*Goal of the exercise*:
As the answer, give every line of the records that includes the word "will".

*Task material*:
****************************************
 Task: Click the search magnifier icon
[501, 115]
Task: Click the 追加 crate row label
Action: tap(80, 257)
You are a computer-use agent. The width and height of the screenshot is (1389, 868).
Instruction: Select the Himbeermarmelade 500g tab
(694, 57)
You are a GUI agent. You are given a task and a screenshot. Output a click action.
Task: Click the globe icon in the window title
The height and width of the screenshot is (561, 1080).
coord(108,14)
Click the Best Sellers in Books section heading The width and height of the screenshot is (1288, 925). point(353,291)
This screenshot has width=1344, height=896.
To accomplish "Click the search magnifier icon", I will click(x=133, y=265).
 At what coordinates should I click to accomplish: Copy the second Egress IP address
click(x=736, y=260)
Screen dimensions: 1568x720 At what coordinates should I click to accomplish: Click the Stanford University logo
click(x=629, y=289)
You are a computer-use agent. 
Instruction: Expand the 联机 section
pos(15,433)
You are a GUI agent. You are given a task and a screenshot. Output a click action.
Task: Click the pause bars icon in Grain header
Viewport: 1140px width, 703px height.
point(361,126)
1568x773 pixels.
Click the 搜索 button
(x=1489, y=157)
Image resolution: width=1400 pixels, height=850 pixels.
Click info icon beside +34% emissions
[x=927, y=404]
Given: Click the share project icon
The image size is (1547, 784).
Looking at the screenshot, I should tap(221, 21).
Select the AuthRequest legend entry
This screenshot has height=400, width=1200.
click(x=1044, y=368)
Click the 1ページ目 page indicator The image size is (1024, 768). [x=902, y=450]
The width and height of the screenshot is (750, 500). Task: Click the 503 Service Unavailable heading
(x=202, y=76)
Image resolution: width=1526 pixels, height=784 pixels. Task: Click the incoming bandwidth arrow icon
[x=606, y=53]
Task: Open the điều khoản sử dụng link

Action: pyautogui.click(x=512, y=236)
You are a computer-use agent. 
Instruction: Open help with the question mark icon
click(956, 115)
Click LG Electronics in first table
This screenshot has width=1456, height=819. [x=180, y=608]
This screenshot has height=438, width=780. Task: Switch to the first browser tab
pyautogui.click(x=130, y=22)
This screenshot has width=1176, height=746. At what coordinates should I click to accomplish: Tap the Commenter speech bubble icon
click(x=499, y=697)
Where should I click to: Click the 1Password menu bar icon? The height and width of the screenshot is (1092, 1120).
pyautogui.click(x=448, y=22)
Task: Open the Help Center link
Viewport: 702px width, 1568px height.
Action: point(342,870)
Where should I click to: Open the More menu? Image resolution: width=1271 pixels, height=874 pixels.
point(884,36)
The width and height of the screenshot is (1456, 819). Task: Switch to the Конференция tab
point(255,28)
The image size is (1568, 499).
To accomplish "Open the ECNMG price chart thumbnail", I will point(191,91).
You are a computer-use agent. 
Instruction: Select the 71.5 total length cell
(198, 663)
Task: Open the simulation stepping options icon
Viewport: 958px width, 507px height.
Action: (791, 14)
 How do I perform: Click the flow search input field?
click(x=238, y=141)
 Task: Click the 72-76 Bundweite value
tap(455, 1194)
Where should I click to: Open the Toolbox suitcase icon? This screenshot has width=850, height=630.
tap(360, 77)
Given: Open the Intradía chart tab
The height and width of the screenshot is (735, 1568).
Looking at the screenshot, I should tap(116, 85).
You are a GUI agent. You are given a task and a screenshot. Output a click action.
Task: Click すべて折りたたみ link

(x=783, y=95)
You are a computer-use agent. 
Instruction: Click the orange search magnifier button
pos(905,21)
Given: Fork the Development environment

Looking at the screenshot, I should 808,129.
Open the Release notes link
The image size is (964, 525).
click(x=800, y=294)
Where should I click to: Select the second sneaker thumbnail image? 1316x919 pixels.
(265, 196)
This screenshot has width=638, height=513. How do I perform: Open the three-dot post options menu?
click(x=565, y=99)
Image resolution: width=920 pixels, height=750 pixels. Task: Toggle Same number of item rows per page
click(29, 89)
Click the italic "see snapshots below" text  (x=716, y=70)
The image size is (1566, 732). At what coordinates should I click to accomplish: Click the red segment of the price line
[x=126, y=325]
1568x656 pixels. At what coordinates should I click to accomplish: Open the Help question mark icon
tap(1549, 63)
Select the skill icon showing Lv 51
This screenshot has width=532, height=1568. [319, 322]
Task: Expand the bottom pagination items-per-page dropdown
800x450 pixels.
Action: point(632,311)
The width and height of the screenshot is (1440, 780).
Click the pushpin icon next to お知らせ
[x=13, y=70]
****************************************
*Solution to the problem*:
To accomplish "Click the search magnifier icon", I will click(x=133, y=265).
To accomplish "Open the ECNMG price chart thumbnail", I will point(191,91).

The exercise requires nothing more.